The next day, Joro spends the day with his childhood friend, Hinata “Himawari” Aoi. She sits him down on a bench and confesses her love not for him, but for Sun! Even more hilarious, she fell in love with him at the same exact time Cosmos did—when they spotted him from opposite sides of a hall secretly crying after a big team loss.

Needless to say, Joro is pissed off; he was aware that Himawari had feelings for him, and no doubt saw her as a reliable Plan B. Instead, because he can’t resist either of the girls’ charms in the moment, he agrees to help both of them get with his best friend, whom Joro admits is quite a catch.

As all of this goes down, Joro shares his inner thoughts with us, the audience, like Fleabag in…Fleabag. And while he’s patient and dutiful to both Himawari and Cosmos as the two bomb in their attempts to naturally approach Sun, his Plan C is to help both of them and let Sun decide, and he’ll ask out whomever Sun rejects. I mean, Sun can’t date both of them…can he? (He totally can.)

But the sequence of twists in Joro’s carefully manicured bonsai of a plan for high school love is not yet finished: there’s a third bench. That bench is purchased on Amazon by the librarian’s aide Sanshokuin “Pansy” Sumireko, a girl who is quiet and meek to everyone but Joro, whom she teases and berates at every turn.

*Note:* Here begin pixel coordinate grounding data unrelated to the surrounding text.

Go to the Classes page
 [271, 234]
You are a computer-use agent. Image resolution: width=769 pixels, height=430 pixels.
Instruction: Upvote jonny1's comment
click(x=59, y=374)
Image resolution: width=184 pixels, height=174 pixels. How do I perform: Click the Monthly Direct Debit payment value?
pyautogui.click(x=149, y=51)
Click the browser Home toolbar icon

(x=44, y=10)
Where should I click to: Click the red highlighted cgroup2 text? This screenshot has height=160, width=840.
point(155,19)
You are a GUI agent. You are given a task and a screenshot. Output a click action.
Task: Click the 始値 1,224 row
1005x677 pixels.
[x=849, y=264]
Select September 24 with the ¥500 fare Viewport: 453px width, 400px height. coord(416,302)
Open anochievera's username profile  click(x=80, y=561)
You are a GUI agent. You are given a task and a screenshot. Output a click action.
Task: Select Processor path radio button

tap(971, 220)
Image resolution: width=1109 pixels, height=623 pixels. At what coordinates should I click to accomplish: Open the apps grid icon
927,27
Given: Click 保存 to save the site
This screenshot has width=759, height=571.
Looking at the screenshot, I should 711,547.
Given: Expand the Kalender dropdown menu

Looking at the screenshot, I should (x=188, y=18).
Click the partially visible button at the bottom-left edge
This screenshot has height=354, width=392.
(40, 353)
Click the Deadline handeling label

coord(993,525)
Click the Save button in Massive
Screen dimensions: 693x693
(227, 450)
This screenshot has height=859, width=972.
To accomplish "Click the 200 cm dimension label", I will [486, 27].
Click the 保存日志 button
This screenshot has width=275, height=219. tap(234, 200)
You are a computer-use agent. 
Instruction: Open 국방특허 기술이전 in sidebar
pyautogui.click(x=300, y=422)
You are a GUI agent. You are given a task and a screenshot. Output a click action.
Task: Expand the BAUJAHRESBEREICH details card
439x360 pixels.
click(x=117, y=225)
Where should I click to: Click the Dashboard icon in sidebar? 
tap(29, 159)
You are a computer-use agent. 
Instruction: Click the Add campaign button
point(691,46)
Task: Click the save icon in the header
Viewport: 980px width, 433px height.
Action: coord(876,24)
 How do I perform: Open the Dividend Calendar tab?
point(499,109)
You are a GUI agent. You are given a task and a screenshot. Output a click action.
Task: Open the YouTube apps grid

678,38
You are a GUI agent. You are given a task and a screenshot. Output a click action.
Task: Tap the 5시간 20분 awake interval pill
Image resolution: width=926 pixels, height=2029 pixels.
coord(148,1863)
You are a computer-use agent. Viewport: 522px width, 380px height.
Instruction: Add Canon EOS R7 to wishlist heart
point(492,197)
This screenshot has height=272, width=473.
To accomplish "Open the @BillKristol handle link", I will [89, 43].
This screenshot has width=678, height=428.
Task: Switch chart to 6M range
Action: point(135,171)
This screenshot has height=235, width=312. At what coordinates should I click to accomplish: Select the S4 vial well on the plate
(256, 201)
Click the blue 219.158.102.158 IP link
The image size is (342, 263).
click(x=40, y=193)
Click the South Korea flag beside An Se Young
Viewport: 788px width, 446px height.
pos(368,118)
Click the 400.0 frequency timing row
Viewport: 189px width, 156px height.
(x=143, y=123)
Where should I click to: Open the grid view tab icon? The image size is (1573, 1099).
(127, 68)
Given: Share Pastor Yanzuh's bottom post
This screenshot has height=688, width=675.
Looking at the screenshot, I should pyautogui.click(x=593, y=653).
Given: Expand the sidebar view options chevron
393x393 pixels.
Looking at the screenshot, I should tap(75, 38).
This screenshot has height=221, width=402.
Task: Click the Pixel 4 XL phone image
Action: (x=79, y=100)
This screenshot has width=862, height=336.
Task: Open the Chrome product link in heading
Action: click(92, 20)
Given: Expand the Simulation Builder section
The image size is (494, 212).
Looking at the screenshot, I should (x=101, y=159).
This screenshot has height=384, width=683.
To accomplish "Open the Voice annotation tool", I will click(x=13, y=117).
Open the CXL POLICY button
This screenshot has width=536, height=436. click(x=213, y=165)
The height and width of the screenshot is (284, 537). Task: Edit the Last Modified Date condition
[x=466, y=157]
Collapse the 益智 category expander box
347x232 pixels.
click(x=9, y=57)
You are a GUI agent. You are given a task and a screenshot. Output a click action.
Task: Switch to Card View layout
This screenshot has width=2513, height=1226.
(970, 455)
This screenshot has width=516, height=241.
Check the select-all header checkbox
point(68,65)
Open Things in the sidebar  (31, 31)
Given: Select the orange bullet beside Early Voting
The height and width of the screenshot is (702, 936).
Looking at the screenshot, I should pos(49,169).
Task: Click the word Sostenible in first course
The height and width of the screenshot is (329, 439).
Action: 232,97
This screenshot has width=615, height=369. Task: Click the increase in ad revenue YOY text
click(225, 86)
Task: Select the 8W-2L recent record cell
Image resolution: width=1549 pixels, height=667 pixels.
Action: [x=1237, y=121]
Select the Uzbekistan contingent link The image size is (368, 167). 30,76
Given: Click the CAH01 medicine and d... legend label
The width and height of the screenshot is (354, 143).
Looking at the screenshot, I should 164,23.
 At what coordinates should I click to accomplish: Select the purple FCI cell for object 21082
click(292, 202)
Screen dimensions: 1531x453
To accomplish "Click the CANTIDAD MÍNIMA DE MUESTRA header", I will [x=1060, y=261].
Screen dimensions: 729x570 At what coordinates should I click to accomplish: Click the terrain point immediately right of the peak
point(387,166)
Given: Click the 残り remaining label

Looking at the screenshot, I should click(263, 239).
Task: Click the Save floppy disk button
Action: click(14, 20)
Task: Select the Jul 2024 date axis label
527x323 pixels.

As Joro learns when she makes him sit on that third bench (to the tune of a modified arrangement of “The Imperial March”, hilariously enough), Sumireko is in love with him. Not Cosmos, not Himawari, but Pansy. Furthermore, she’s been stalking him for a while and the Joro she’s fallen for isn’t the Nice Joro he presents to everyone else. She wants Inner Thoughts Joro. Mean Joro. The Joro he only shows us, the odd slip-up aside.

Just like that, Mr. Calm, Cool, and Cynical is totally off-balance. Someone he’d never imagined would come close to liking him is the only one who likes him. Yet of the three young women, Pansy seems like the one best suited for him—I mean, she likes the guy beneath the surface! And though we saw her the least this week, I’m sure we’ll see a lot more of her, even as Joro tries to stick to his Plan C.

Oresuki starts out cliched and obvious on purpose, so when interesting things start happening and it flips the script on you not once or twice but three times, you’re that much more surprised and delighted. Or at least I was. But you don’t have to take my word for it…go watch it!